I propose that we follow an "ownership" process for getting this release out the door: we give committers a week to fill in the "assigned to" field in JIRA for the 1.3 issues. Any issue that isn't assigned after one week gets moved to a future release. Then we can each evaluate the issues we are responsible for.

Any non-1.3-marked issues should be added at this time too.

Taking a look through the list there's quite a few issues with patches
attached that aren't applied yet. Clearing these out would cut the
open bug count by almost half:

But then we'd have to open bug reports for each one that says "make sure this actually works and that it is the correct direction for Solr" :)

It's a little weird to see patch 'development' going on in JIRA
(sometimes for over a year), rather than getting the patches into svn
and then working there... I'd worry that some valuable code history is
getting lost along the way?

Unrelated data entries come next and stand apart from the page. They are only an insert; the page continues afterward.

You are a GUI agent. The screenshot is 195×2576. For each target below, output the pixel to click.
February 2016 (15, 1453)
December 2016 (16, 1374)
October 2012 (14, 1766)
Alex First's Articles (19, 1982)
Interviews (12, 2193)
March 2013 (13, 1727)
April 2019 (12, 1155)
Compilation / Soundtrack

Yes, it's a tough call between adding
'bad' code and waiting for the perfect patch, but bad code creates
healthy communities and is better than no code :-)

Committing the code to trunk creates a path dependence and responsibility for maintaining the code. There would also be a high probability of trunk never being in a releasable state, given the chance of there being a half-baked idea in trunk that we don't want to be bound to for the rest of Solr's lifetime.

(incidentally, this is the same philosophy we apply at my company, except that development is usually done in branches rather than patches.)